TASK GOAL: Write every line of the following listing exactly as it reads.

EXERCISE MATERIAL:
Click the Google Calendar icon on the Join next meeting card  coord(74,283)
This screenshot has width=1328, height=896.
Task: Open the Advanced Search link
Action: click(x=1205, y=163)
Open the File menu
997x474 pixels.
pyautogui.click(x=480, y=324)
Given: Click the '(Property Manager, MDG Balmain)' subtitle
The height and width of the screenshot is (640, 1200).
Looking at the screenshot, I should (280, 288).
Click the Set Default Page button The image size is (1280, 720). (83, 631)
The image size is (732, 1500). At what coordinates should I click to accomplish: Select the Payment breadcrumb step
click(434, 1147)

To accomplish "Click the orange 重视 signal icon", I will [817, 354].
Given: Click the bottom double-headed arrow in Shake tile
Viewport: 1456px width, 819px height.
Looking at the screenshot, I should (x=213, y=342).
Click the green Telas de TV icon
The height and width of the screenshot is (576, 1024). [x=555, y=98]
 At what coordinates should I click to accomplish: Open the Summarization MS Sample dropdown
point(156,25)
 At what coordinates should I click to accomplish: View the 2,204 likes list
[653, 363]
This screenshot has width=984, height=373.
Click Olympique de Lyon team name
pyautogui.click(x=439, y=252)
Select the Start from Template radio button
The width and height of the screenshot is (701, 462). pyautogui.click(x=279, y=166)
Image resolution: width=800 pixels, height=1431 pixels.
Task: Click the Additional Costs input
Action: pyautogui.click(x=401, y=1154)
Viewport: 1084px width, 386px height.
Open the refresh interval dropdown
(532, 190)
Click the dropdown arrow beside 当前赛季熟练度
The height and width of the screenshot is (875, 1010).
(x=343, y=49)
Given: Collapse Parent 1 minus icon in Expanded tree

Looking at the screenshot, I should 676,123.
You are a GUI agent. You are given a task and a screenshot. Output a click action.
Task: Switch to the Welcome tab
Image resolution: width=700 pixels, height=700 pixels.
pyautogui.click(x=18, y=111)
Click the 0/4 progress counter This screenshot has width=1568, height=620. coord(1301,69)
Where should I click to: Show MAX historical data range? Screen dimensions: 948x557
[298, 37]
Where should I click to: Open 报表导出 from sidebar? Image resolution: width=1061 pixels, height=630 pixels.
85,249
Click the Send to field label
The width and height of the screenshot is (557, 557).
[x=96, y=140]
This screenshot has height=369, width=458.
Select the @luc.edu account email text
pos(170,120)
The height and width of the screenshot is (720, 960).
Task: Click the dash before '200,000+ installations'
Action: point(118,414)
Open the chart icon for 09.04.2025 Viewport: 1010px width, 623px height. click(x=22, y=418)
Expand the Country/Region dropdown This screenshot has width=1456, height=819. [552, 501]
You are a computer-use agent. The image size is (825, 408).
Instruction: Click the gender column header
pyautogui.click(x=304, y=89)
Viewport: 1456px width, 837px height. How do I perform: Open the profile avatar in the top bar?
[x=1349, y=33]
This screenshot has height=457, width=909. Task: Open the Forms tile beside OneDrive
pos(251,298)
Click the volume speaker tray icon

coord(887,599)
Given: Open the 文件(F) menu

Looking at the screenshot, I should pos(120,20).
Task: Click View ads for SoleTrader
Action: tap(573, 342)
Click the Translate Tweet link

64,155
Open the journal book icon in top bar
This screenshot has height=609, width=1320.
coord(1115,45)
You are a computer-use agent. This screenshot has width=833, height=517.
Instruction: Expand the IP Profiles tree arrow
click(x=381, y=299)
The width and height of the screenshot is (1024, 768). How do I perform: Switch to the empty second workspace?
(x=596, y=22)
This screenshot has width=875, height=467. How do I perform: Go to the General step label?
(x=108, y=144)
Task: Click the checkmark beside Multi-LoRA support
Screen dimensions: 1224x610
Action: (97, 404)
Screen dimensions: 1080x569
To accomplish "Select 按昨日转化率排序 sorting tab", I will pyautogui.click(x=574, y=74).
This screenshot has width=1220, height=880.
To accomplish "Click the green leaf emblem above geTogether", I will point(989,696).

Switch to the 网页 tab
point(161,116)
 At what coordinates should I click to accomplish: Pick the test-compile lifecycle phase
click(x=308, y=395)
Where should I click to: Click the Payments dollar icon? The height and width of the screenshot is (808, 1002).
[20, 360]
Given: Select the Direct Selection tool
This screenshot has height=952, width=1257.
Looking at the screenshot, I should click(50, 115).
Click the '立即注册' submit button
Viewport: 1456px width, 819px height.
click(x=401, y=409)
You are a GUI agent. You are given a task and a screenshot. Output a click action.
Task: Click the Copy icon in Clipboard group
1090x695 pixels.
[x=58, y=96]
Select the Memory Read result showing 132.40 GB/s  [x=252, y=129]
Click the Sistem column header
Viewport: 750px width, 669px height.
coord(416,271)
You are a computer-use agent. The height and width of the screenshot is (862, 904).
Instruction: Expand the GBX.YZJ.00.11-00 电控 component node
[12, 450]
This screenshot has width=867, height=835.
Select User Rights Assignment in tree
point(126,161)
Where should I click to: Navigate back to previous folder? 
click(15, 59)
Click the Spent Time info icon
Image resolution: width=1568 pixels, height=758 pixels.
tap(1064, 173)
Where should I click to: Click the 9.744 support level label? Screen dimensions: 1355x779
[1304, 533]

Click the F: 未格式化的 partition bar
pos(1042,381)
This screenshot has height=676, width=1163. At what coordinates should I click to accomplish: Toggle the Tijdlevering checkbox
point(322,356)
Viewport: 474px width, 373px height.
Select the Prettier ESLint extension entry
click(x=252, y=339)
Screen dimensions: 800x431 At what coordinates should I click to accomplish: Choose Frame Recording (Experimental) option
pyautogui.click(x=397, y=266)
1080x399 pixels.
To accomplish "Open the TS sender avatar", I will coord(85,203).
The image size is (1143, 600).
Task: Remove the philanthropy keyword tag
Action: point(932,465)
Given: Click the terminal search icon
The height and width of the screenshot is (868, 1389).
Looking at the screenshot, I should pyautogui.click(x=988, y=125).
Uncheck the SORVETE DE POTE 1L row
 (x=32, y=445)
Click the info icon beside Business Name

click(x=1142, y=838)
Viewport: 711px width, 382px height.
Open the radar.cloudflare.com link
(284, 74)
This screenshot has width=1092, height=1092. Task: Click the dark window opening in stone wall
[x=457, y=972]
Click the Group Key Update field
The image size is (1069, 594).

EXERCISE RESPONSE:
Click the Google Calendar icon on the Join next meeting card  coord(74,283)
This screenshot has width=1328, height=896.
Task: Open the Advanced Search link
Action: click(x=1205, y=163)
Open the File menu
997x474 pixels.
pyautogui.click(x=480, y=324)
Given: Click the '(Property Manager, MDG Balmain)' subtitle
The height and width of the screenshot is (640, 1200).
Looking at the screenshot, I should (280, 288).
Click the Set Default Page button The image size is (1280, 720). (83, 631)
The image size is (732, 1500). At what coordinates should I click to accomplish: Select the Payment breadcrumb step
click(434, 1147)

To accomplish "Click the orange 重视 signal icon", I will [817, 354].
Given: Click the bottom double-headed arrow in Shake tile
Viewport: 1456px width, 819px height.
Looking at the screenshot, I should (x=213, y=342).
Click the green Telas de TV icon
The height and width of the screenshot is (576, 1024). [x=555, y=98]
 At what coordinates should I click to accomplish: Open the Summarization MS Sample dropdown
point(156,25)
 At what coordinates should I click to accomplish: View the 2,204 likes list
[653, 363]
This screenshot has width=984, height=373.
Click Olympique de Lyon team name
pyautogui.click(x=439, y=252)
Select the Start from Template radio button
The width and height of the screenshot is (701, 462). pyautogui.click(x=279, y=166)
Image resolution: width=800 pixels, height=1431 pixels.
Task: Click the Additional Costs input
Action: pyautogui.click(x=401, y=1154)
Viewport: 1084px width, 386px height.
Open the refresh interval dropdown
(532, 190)
Click the dropdown arrow beside 当前赛季熟练度
The height and width of the screenshot is (875, 1010).
(x=343, y=49)
Given: Collapse Parent 1 minus icon in Expanded tree

Looking at the screenshot, I should 676,123.
You are a GUI agent. You are given a task and a screenshot. Output a click action.
Task: Switch to the Welcome tab
Image resolution: width=700 pixels, height=700 pixels.
pyautogui.click(x=18, y=111)
Click the 0/4 progress counter This screenshot has width=1568, height=620. coord(1301,69)
Where should I click to: Show MAX historical data range? Screen dimensions: 948x557
[298, 37]
Where should I click to: Open 报表导出 from sidebar? Image resolution: width=1061 pixels, height=630 pixels.
85,249
Click the Send to field label
The width and height of the screenshot is (557, 557).
[x=96, y=140]
This screenshot has height=369, width=458.
Select the @luc.edu account email text
pos(170,120)
The height and width of the screenshot is (720, 960).
Task: Click the dash before '200,000+ installations'
Action: point(118,414)
Open the chart icon for 09.04.2025 Viewport: 1010px width, 623px height. click(x=22, y=418)
Expand the Country/Region dropdown This screenshot has width=1456, height=819. [552, 501]
You are a computer-use agent. The image size is (825, 408).
Instruction: Click the gender column header
pyautogui.click(x=304, y=89)
Viewport: 1456px width, 837px height. How do I perform: Open the profile avatar in the top bar?
[x=1349, y=33]
This screenshot has height=457, width=909. Task: Open the Forms tile beside OneDrive
pos(251,298)
Click the volume speaker tray icon

coord(887,599)
Given: Open the 文件(F) menu

Looking at the screenshot, I should pos(120,20).
Task: Click View ads for SoleTrader
Action: tap(573, 342)
Click the Translate Tweet link

64,155
Open the journal book icon in top bar
This screenshot has height=609, width=1320.
coord(1115,45)
You are a computer-use agent. This screenshot has width=833, height=517.
Instruction: Expand the IP Profiles tree arrow
click(x=381, y=299)
The width and height of the screenshot is (1024, 768). How do I perform: Switch to the empty second workspace?
(x=596, y=22)
This screenshot has width=875, height=467. How do I perform: Go to the General step label?
(x=108, y=144)
Task: Click the checkmark beside Multi-LoRA support
Screen dimensions: 1224x610
Action: (97, 404)
Screen dimensions: 1080x569
To accomplish "Select 按昨日转化率排序 sorting tab", I will pyautogui.click(x=574, y=74).
This screenshot has width=1220, height=880.
To accomplish "Click the green leaf emblem above geTogether", I will point(989,696).

Switch to the 网页 tab
point(161,116)
 At what coordinates should I click to accomplish: Pick the test-compile lifecycle phase
click(x=308, y=395)
Where should I click to: Click the Payments dollar icon? The height and width of the screenshot is (808, 1002).
[20, 360]
Given: Select the Direct Selection tool
This screenshot has height=952, width=1257.
Looking at the screenshot, I should click(50, 115).
Click the '立即注册' submit button
Viewport: 1456px width, 819px height.
click(x=401, y=409)
You are a GUI agent. You are given a task and a screenshot. Output a click action.
Task: Click the Copy icon in Clipboard group
1090x695 pixels.
[x=58, y=96]
Select the Memory Read result showing 132.40 GB/s  [x=252, y=129]
Click the Sistem column header
Viewport: 750px width, 669px height.
coord(416,271)
You are a computer-use agent. The height and width of the screenshot is (862, 904).
Instruction: Expand the GBX.YZJ.00.11-00 电控 component node
[12, 450]
This screenshot has width=867, height=835.
Select User Rights Assignment in tree
point(126,161)
Where should I click to: Navigate back to previous folder? 
click(15, 59)
Click the Spent Time info icon
Image resolution: width=1568 pixels, height=758 pixels.
tap(1064, 173)
Where should I click to: Click the 9.744 support level label? Screen dimensions: 1355x779
[1304, 533]

Click the F: 未格式化的 partition bar
pos(1042,381)
This screenshot has height=676, width=1163. At what coordinates should I click to accomplish: Toggle the Tijdlevering checkbox
point(322,356)
Viewport: 474px width, 373px height.
Select the Prettier ESLint extension entry
click(x=252, y=339)
Screen dimensions: 800x431 At what coordinates should I click to accomplish: Choose Frame Recording (Experimental) option
pyautogui.click(x=397, y=266)
1080x399 pixels.
To accomplish "Open the TS sender avatar", I will coord(85,203).
The image size is (1143, 600).
Task: Remove the philanthropy keyword tag
Action: point(932,465)
Given: Click the terminal search icon
The height and width of the screenshot is (868, 1389).
Looking at the screenshot, I should pyautogui.click(x=988, y=125).
Uncheck the SORVETE DE POTE 1L row
 (x=32, y=445)
Click the info icon beside Business Name

click(x=1142, y=838)
Viewport: 711px width, 382px height.
Open the radar.cloudflare.com link
(284, 74)
This screenshot has width=1092, height=1092. Task: Click the dark window opening in stone wall
[x=457, y=972]
Click the Group Key Update field
The image size is (1069, 594).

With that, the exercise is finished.